▶ **Directives**:
**A)** In the passage on interest rates and real estate, to what level did Freddie Mac's measure of fixed 30-year rates drop in 2003?
**B)** Resume the passage on interest rates and real estate, starting after its last sentence.

======== Document section ========

We are seeing the end of a 22-year period of mostly falling interest rates that began in 1982. Except for the early 1990s, that period has been favorable for real estate, especially during the past few years when interest rates reached unusually low levels. Freddie Mac's measure of fixed 30-year rates dropped from 16.6% in 1981 to 5.8% in 2003; adjustable rates fell from 11.5% in 1984 to 3.8% in 2003.
Now we begin a period in which interest rates are going to rise for several years. Then they may either stabilize or rise more depending on what happens with general economic conditions. This shift in the economic climate will have important effects.
Tracking the Oversupply of Capital
The most recent result of declining interest rates has been a flood of financial capital into real estate markets. That influx has occurred for a variety of reasons: a flight from the stock market after stock prices plunged in 2000; investors' search for decent yields after returns from non-real estate assets fell to record lows; the carry trade of investors borrowing short-term capital at low rates and reinvesting it in real properties, especially REITs; and longer-term investors highly leveraging purchases of real properties with funds borrowed at low short-term rates to produce high returns on equity.

======== Provided material ========

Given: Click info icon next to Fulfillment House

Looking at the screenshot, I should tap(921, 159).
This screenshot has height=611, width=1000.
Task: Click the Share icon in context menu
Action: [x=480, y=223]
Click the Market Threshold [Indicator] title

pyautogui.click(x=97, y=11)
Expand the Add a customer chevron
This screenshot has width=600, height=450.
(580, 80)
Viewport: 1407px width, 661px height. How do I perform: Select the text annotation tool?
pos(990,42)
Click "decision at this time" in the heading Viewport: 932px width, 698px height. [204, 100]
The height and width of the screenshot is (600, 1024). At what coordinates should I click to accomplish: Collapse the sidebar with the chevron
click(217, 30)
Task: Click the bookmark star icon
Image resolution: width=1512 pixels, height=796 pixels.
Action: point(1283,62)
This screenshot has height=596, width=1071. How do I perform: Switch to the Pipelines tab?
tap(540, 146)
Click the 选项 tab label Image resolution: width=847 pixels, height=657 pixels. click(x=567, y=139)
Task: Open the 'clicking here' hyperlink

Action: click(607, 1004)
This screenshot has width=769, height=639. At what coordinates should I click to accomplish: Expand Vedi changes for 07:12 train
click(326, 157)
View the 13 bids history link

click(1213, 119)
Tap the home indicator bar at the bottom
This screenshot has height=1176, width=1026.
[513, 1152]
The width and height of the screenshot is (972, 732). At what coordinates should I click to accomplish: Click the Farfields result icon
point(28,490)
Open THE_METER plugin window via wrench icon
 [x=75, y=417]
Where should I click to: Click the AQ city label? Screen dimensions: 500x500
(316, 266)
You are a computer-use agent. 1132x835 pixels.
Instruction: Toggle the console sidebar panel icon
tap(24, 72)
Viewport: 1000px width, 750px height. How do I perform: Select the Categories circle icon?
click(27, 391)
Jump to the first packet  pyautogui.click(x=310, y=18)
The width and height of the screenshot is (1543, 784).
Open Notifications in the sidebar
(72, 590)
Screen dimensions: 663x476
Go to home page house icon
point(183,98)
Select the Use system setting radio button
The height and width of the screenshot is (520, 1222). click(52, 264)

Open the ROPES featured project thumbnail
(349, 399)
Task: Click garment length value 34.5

========

▶ **Results for each task**:
**A)** 5.8%

**B)**
The net result was large enough capital flows into real property markets to drive prices of both commercial and residential properties to very high levels, producing correspondingly low capitalization rates. This phenomenon has stimulated speculative investments in both income and residential real estate markets.
Winds of Change
But things are now going to be different — at least over the next year and probably much longer. The Federal Reserve has begun worrying about rising inflation instead of incipient deflation because the Consumer Price Index has crept upward. Hence, the Fed has begun raising short-term interest rates in hopes of counteracting inflation.
As this tendency proceeds, it will soon reverse the recent slide in capitalization rates that link the prices of real properties with their cash flows. This fundamental change in underlying monetary conditions will gradually produce the following significant effects in real property markets.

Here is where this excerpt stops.